Subject: Re: Names of the patch files
To: NetBSD Packages Technical Discussion List <tech-pkg@NetBSD.org>
From: Johnny Lam <jlam@pkgsrc.org>
List: tech-pkg
Date: 04/19/2006 17:25:03
joerg@britannica.bec.de wrote:
> On Wed, Apr 19, 2006 at 10:20:22PM +0200, Georg Schwarz wrote:
>>
>> * When a new patch is created, it is to be named as to fill existing
>> gaps in the naming order created by previously removed patches as
>> long as such gaps exist (at least that's how I think it has been done
>> so far)
>
> This is not always a good idea. If you want to have a patch included
> both in HEAD and stable, it makes a lot sense to use the same name.
When I add patches, I actually check the Attic to see if any previously
used patch-[a-z][a-z] had patched that file in the past, and if so, then
I resurrect that patch name.
As a pkgsrc developer, my main concern with working with patches is
being able to track how each source file is being patched across package
updates without needing to inspect every patch's CVS history.

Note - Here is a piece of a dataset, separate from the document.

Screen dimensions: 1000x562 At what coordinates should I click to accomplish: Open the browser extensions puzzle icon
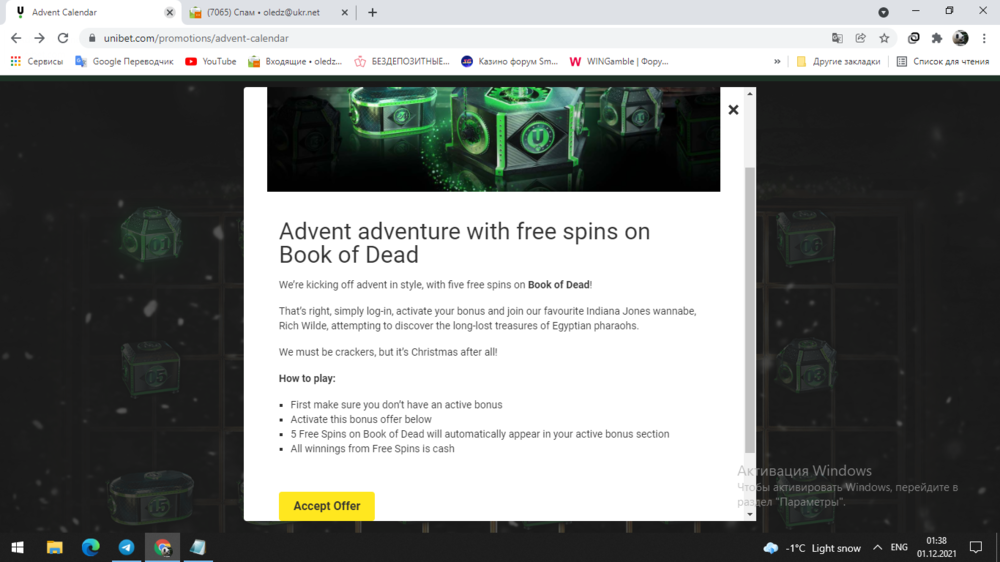(x=937, y=38)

For this
reason, I actually think we should go with one big patch file
per-package that is the concatentation of all of the single-file patches
we currently have. The current naming scheme is just an artifact of the
original FreeBSD ports import, and even FreeBSD ports has dropped the
patch-[a-z][a-z] convention for quite a while now. If there was an
automatic way to name patches based on the filename being patched, that
would also solve the problem I mentioned, but I notice that the patch
names tend to get incredibly long and ugly.
To flesh out the "jumbo patch" idea, we would create a make target that
explodes the jumbo patch for the benefit of developers so they can
selectively apply individual sub-patches. We would also create a make
target that concatenates the patches into one big jumbo patch in a
consistent way (probably based on sort order of the file being patched),
which can then be committed to pkgsrc.